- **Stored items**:
————
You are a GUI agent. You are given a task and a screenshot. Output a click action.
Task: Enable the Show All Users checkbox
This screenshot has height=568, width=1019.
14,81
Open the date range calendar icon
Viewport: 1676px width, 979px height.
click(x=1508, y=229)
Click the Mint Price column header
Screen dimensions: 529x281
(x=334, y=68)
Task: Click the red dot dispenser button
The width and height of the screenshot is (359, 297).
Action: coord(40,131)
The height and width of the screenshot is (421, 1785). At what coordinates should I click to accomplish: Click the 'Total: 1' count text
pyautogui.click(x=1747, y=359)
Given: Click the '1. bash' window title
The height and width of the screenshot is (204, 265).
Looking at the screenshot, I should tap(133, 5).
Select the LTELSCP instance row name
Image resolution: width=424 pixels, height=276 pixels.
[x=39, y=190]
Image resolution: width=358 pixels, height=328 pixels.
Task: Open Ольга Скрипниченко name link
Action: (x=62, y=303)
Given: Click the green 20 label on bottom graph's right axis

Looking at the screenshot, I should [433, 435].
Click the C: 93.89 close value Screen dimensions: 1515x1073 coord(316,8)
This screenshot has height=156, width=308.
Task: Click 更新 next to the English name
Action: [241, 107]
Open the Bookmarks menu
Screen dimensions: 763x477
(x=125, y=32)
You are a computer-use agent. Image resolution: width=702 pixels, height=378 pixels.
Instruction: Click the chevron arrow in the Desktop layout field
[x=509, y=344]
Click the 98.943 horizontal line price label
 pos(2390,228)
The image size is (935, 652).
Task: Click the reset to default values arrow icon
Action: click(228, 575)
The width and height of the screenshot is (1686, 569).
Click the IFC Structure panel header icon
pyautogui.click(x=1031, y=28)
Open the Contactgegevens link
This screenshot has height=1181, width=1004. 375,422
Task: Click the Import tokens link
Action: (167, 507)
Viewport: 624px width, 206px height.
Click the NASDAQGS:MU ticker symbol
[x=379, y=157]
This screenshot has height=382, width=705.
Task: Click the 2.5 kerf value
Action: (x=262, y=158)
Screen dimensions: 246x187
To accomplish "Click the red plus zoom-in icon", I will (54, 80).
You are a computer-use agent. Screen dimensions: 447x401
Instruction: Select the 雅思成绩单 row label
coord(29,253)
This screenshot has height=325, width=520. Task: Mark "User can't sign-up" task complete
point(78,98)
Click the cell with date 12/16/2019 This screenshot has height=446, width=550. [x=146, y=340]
————
What you return must match the records exactly, down to the last line.

You are a GUI agent. You are given a task and a screenshot. Output a click action.
Task: Enable the Show All Users checkbox
This screenshot has height=568, width=1019.
14,81
Open the date range calendar icon
Viewport: 1676px width, 979px height.
click(x=1508, y=229)
Click the Mint Price column header
Screen dimensions: 529x281
(x=334, y=68)
Task: Click the red dot dispenser button
The width and height of the screenshot is (359, 297).
Action: coord(40,131)
The height and width of the screenshot is (421, 1785). At what coordinates should I click to accomplish: Click the 'Total: 1' count text
pyautogui.click(x=1747, y=359)
Given: Click the '1. bash' window title
The height and width of the screenshot is (204, 265).
Looking at the screenshot, I should tap(133, 5).
Select the LTELSCP instance row name
Image resolution: width=424 pixels, height=276 pixels.
[x=39, y=190]
Image resolution: width=358 pixels, height=328 pixels.
Task: Open Ольга Скрипниченко name link
Action: (x=62, y=303)
Given: Click the green 20 label on bottom graph's right axis

Looking at the screenshot, I should [433, 435].
Click the C: 93.89 close value Screen dimensions: 1515x1073 coord(316,8)
This screenshot has height=156, width=308.
Task: Click 更新 next to the English name
Action: [241, 107]
Open the Bookmarks menu
Screen dimensions: 763x477
(x=125, y=32)
You are a computer-use agent. Image resolution: width=702 pixels, height=378 pixels.
Instruction: Click the chevron arrow in the Desktop layout field
[x=509, y=344]
Click the 98.943 horizontal line price label
 pos(2390,228)
The image size is (935, 652).
Task: Click the reset to default values arrow icon
Action: click(228, 575)
The width and height of the screenshot is (1686, 569).
Click the IFC Structure panel header icon
pyautogui.click(x=1031, y=28)
Open the Contactgegevens link
This screenshot has height=1181, width=1004. 375,422
Task: Click the Import tokens link
Action: (167, 507)
Viewport: 624px width, 206px height.
Click the NASDAQGS:MU ticker symbol
[x=379, y=157]
This screenshot has height=382, width=705.
Task: Click the 2.5 kerf value
Action: (x=262, y=158)
Screen dimensions: 246x187
To accomplish "Click the red plus zoom-in icon", I will (54, 80).
You are a computer-use agent. Screen dimensions: 447x401
Instruction: Select the 雅思成绩单 row label
coord(29,253)
This screenshot has height=325, width=520. Task: Mark "User can't sign-up" task complete
point(78,98)
Click the cell with date 12/16/2019 This screenshot has height=446, width=550. [x=146, y=340]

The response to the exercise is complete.